- Official poster
- Directed by: Ramesh Rangasamy
- Starring: Irfan; Archana; Arundhati Nair; Singampuli;
- Cinematography: CJ Rajkumar
- Edited by: Athiappan Siva
- Music by: Kannan
- Release date: 6 February 2015;
- Country: India
- Language: Tamil

= Pongi Ezhu Manohara =

2015 Indian film by Ramesh Rangasamy

Pongi Ezhu Manohara is a 2015 Indian Tamil-language romantic drama film directed by Ramesh Rangasamy and starring Irfan, Archana, newcomer Arundhati Nair and Singampuli.

== Plot synopsis ==
Manohara, a young man who is a milk vendor, faces various struggles in life after a series of events nearly ruin his family. His life further changes when he discovers about a secret.

== Cast ==
- Irfan as Manohara
- Archana as Thenmozhi
- Arundhati Nair as Anandi
- Singampuli as Mani
- Sampath Ram as Manohara's father

== Music ==
The music for the film was composed by Kannan.

Track listing
| No. | Title | Lyrics | Singer(s) | Length |
|---|---|---|---|---|
| 1. | "Naan Mazhaiyil" | Annamalai | Master Teja | 2:44 |
| 2. | "Naan Mazhaiyil" (Male) | Annamalai | S. A. Paranthaman | 2:44 |
| 3. | "Ullae Ullae" | Ramesh Rangasamy | Velmurugan | 3:57 |
| 4. | "Nada Nadanu" | Ramesh Rangasamy | Santhosh | 4:29 |
| 5. | "Kaanaang Kuruvi" | Annamalai | Koushik, Thilaga | 3:42 |
| 6. | "Maanu Vettai" | Ramesh Rangasamy | Prabhu Pazhaniammal | 3:46 |
| Total length: |  |  |  | 21:22 |

== Release and reception ==
The film's release was initially scheduled to release on 12 December 2014 postponed to 30 January 2015 and eventually released in February.

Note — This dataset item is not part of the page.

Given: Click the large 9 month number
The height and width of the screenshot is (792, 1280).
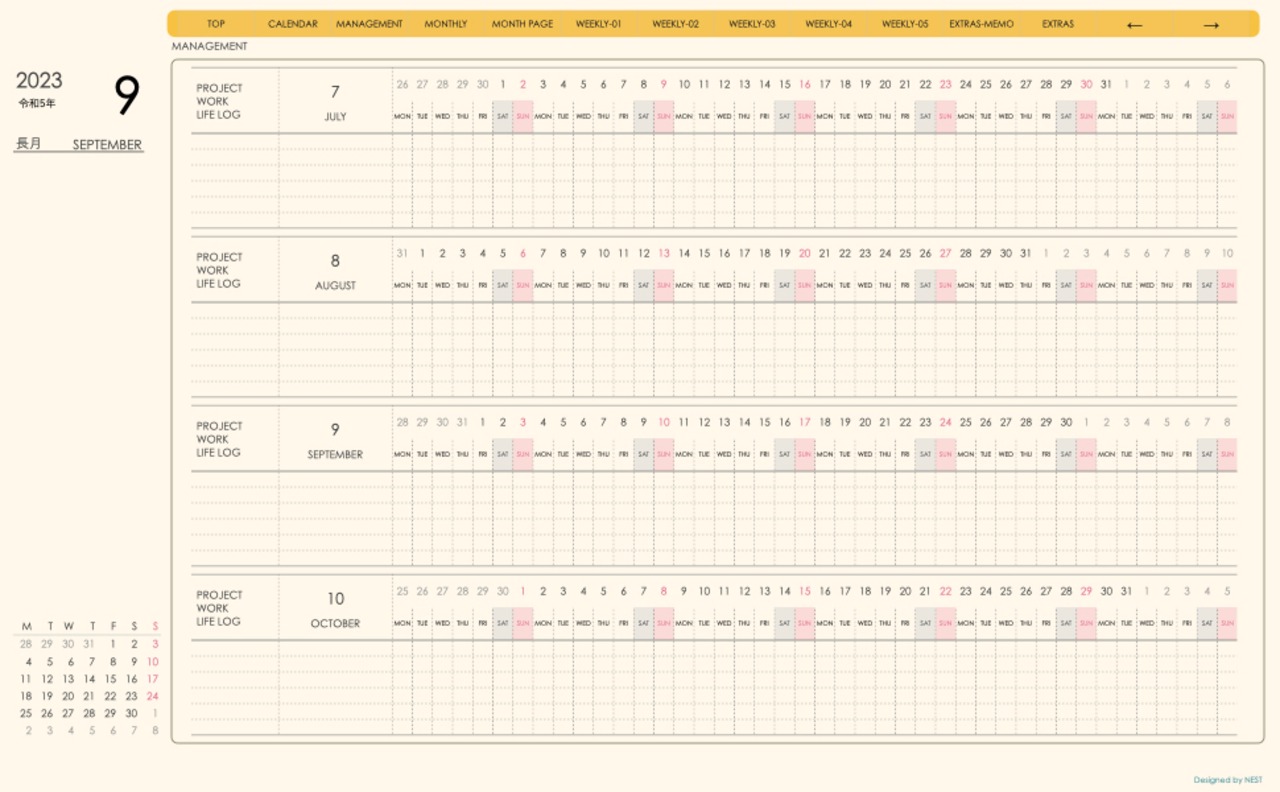Looking at the screenshot, I should pos(126,96).
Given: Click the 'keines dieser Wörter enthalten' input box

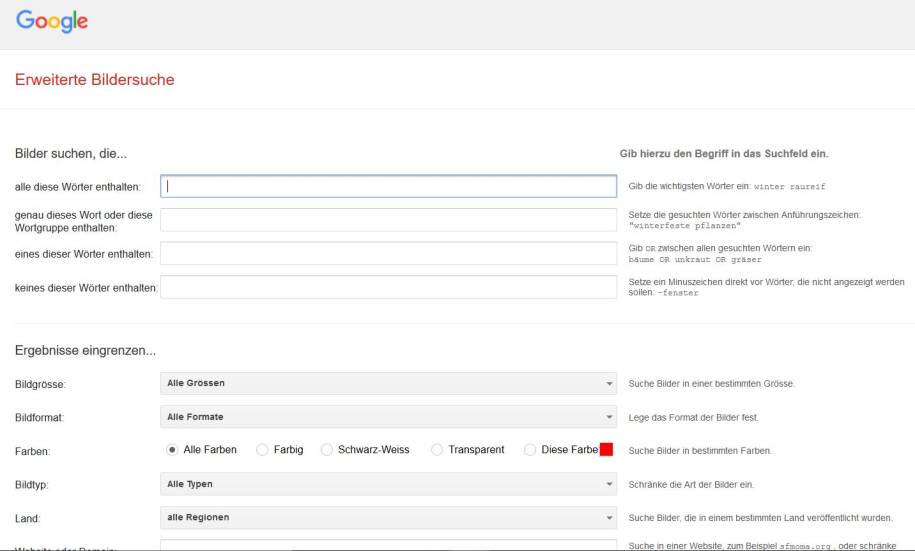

Malini Mannath of The New Indian Express opined that "It's a lacklustre screenplay and an insipid narration. At times it gives one the feeling of watching a mediocre TV serial, that which never seemed to end. It is low-down comedy, a noisy affair lacking finesse". A critic from Dinamalar criticised Ramesh Rangasamy's direction. Vandhana of Silverscreen India wrote that "Pongi Ezhu Manohara could have been an impactful film. Instead, it is an example of how a movie, especially one based on real life, and with so much potential for drama, can become a half-baked mess".